Problem Case 4: Too much data for centralized processing
Common threats such as port-scans, SYN floods and data exfiltration via DNS tunneling, can be detected by the intelligent central processor. A more efficient and economical strategy, however, is to detect them at the initial data collection stage. Applying intelligence at the local branches of the system reduces the volume of data that must be ingested, processed, and stored by the central processor. If the entire set of network traffic data that contains the relevant threats is fed to the processor, the machine learning module will unnecessarily run analysis on tens of thousands or millions of extra records. To conserve resources, the data collection agent should distill the data into significant items before proceeding. In addition to improved performance, the central processor will also benefit from reduced risk of receiving DOS attacks.
Smarter, Faster Security with Distributed Intelligence
The advantages of distributed intelligence in scaling machine learning and enhancing security detection extend beyond just these cases. An intelligent data collector, for example, can capture the packets of a DNS tunnel event at the moment of detection such that the tunneled information can be recovered.

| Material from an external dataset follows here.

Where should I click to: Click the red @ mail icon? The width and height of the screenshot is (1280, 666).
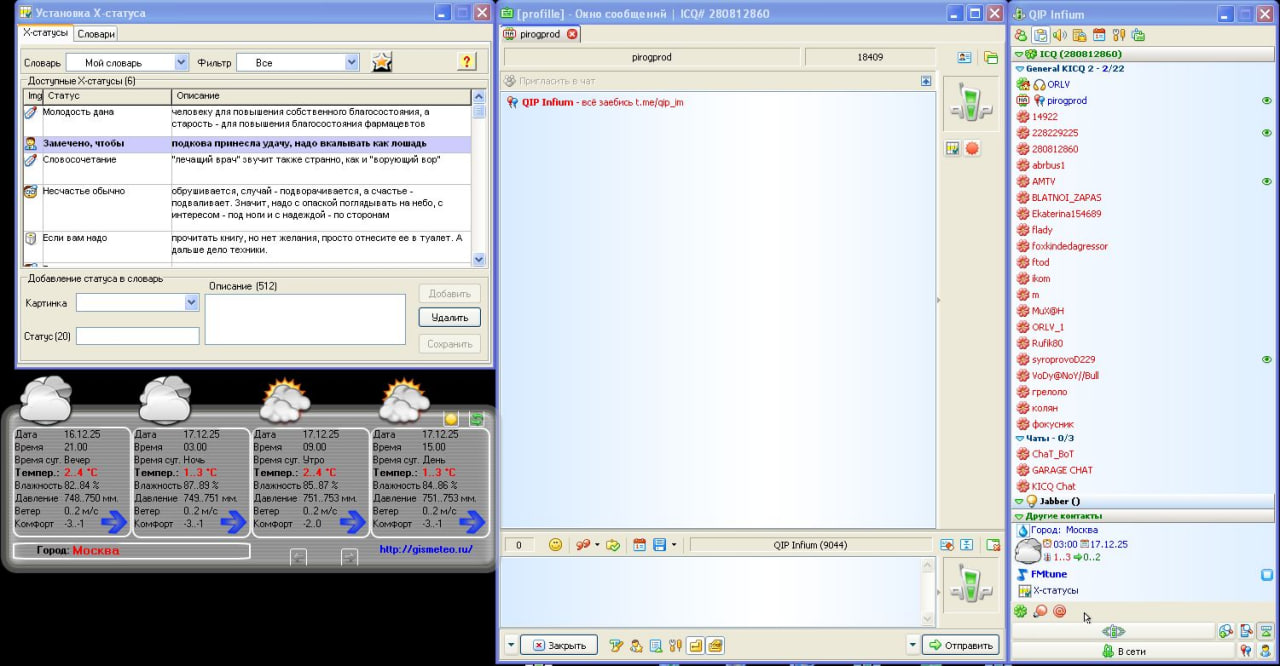point(1059,611)
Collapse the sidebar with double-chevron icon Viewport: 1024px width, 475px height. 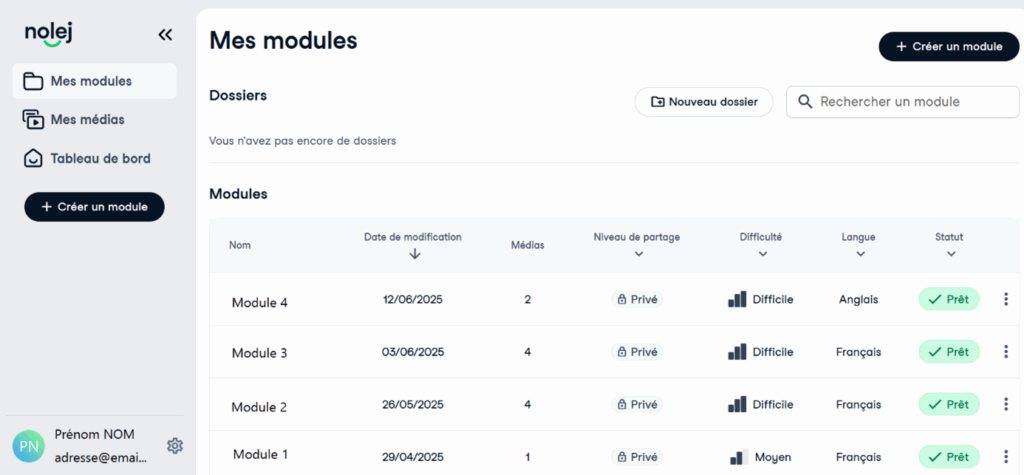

Distributing security intelligence throughout the entire data processing chain enhances the scalability of the entire threat detection system. Intelligence at the data collection points, improves the quality of data while simultaneously reducing volume. The micro-service based architecture of the centralized data processor then enables both supervised and unsupervised machine learning to be used in the pipeline for timely and confident threat detections.